The proposed optimization method was evaluated through simulations and experimental validations. The simulation results demonstrate significant improvements in both self-calibration and SOP analysis accuracy compared to the direct method. For self-calibration, the accuracies achieved for parameters φ, θ_p, and Γ are recorded as ±0.1407°, ±0.2106°, and ±0.3506°, respectively. Additionally, the optimization approach reduces the SOP measurement errors and improves the DOP accuracy compared with the direct method. Sensitivity analysis reveals that the performance of the method is highly dependent on the SOP for self-calibration, with certain regions of the SOP yielding faster convergence and higher accuracy. Monte Carlo simulations further highlight the robustness of the method under varying noise conditions, confirming its superior performance relative to the direct method. In the experiment, a 4-bit binary PSA was constructed using a tunable laser source (TLS) and a polarization controller (PC) to generate light with arbitrary SOPs. Experimental results demonstrate narrow measurement distributions for φ, θ_p, and Γ, with self-calibration accuracies for these parameters closely aligning with the simulation results. Specifically, the measured values for φ, θ_p, and Γ are recorded as 22.9504°±0.1407°, 89.2219°±0.2106°, and 92.9386°±0.3506°, respectively. The SOP (S₁, S₂, S₃) errors are substantially reduced, and the DOP error is found to be less than 0.004%. These data indicate that the optimization method can provide more accurate and reliable SOP measurements.
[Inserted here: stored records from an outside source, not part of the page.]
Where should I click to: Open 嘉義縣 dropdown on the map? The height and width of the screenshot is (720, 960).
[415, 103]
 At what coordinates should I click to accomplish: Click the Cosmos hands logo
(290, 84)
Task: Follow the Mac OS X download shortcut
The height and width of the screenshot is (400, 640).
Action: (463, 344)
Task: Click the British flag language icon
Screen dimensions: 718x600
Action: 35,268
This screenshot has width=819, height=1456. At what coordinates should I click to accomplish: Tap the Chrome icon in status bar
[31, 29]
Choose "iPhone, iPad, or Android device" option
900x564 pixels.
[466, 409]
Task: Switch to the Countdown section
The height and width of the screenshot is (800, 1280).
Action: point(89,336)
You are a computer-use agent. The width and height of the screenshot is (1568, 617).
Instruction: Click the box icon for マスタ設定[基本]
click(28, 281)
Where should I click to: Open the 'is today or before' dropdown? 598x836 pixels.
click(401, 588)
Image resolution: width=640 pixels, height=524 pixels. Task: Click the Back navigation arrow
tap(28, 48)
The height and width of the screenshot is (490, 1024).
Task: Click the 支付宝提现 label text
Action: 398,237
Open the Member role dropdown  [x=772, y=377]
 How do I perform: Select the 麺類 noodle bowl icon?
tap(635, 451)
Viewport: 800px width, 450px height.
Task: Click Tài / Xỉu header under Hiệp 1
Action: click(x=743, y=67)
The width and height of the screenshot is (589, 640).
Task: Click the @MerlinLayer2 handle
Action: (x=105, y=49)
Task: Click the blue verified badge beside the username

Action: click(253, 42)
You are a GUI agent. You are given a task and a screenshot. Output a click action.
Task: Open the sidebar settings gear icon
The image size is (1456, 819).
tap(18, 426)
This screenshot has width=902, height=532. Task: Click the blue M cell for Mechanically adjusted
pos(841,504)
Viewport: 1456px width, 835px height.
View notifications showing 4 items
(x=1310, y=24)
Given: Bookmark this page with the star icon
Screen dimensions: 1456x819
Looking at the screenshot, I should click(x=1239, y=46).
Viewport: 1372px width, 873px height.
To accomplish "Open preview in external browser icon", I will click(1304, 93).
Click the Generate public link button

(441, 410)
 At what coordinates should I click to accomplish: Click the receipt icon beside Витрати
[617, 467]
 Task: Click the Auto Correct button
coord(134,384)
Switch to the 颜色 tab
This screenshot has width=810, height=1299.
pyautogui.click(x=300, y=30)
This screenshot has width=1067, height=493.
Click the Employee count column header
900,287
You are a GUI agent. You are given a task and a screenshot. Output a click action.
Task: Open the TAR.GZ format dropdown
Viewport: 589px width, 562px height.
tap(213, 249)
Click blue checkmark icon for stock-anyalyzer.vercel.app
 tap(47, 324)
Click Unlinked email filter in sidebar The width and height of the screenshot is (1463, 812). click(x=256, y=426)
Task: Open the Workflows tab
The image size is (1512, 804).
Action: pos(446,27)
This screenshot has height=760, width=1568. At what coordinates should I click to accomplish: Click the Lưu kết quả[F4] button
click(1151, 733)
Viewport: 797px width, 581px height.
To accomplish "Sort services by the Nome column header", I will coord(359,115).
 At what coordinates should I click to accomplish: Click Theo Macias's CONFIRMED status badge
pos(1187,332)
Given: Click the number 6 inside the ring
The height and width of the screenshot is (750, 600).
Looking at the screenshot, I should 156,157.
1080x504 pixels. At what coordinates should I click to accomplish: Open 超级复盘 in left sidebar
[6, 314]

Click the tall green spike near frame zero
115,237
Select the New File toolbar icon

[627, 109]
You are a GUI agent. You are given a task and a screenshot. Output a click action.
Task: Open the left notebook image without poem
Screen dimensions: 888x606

In conclusion, the multivariable optimization method proposed in this study proves to be a highly effective solution for improving the self-calibration and accuracy of SOP analysis in binary PSA. The method successfully addresses challenges related to optical power noise, temperature variations, and wavelength dependencies, offering a robust framework for achieving high-precision measurements. The results from both simulations and experiments demonstrate that the proposed optimization method achieves a higher accuracy than the direct method, and the self-calibration errors of φ, θ_p, and Γ could be reduced to 0.1407°, 0.2106° and 0.3506°, respectively, and SOP and DOP errors could be reduced to 1/2.8 and 1/1922.5 of their original values, respectively. Moreover, the wavelength-dependent coefficients of φ and Γ are found to be -0.0277 (°)/nm and 0.5694 (°)/nm, respectively. These results suggest that the proposed optimization method can be applied to other optical measurement systems to address similar calibration challenges. In the future, Lu–Chipman decomposition will be combined with the proposed method to self-calibrate the diattenuation, retardance, and depolarization characteristics to further improve the accuracy of the SOP analysis. This study provides a foundational framework for advancing SOP analysis techniques with broader implications for optical measurement systems in a range of scientific and industrial applications.